» Stored data
BEGIN
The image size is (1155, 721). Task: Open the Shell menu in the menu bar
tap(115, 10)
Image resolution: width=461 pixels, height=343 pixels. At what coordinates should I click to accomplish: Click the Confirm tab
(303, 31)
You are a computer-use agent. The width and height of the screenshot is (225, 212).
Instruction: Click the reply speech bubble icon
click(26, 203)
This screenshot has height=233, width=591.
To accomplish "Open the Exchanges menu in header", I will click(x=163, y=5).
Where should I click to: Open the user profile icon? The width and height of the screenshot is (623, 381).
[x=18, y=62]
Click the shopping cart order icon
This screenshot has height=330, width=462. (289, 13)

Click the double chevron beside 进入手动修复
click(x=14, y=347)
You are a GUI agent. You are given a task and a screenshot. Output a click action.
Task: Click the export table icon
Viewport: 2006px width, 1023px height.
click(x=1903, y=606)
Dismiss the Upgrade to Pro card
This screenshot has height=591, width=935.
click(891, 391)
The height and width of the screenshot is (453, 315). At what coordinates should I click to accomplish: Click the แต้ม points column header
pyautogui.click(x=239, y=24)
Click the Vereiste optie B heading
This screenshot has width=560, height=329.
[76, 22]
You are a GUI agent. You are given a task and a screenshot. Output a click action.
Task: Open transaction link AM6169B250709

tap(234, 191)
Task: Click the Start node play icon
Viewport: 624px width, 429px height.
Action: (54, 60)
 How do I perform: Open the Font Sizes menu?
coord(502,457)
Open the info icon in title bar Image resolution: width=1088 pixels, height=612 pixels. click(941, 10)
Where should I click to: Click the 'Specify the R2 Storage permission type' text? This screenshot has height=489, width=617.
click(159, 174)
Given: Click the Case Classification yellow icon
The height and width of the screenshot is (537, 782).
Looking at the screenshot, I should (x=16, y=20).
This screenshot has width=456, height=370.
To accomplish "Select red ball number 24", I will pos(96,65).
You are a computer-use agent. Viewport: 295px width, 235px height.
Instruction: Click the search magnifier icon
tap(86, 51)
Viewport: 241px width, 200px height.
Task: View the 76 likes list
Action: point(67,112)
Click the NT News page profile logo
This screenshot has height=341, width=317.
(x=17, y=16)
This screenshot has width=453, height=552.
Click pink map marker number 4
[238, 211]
END
» TASK
All lines in the records with the string "agent" should be copied out.

» ANSWER AREA
You are a computer-use agent. The width and height of the screenshot is (225, 212).
You are a GUI agent. You are given a task and a screenshot. Output a click action.
You are a GUI agent. You are given a task and a screenshot. Output a click action.
You are a computer-use agent. Viewport: 295px width, 235px height.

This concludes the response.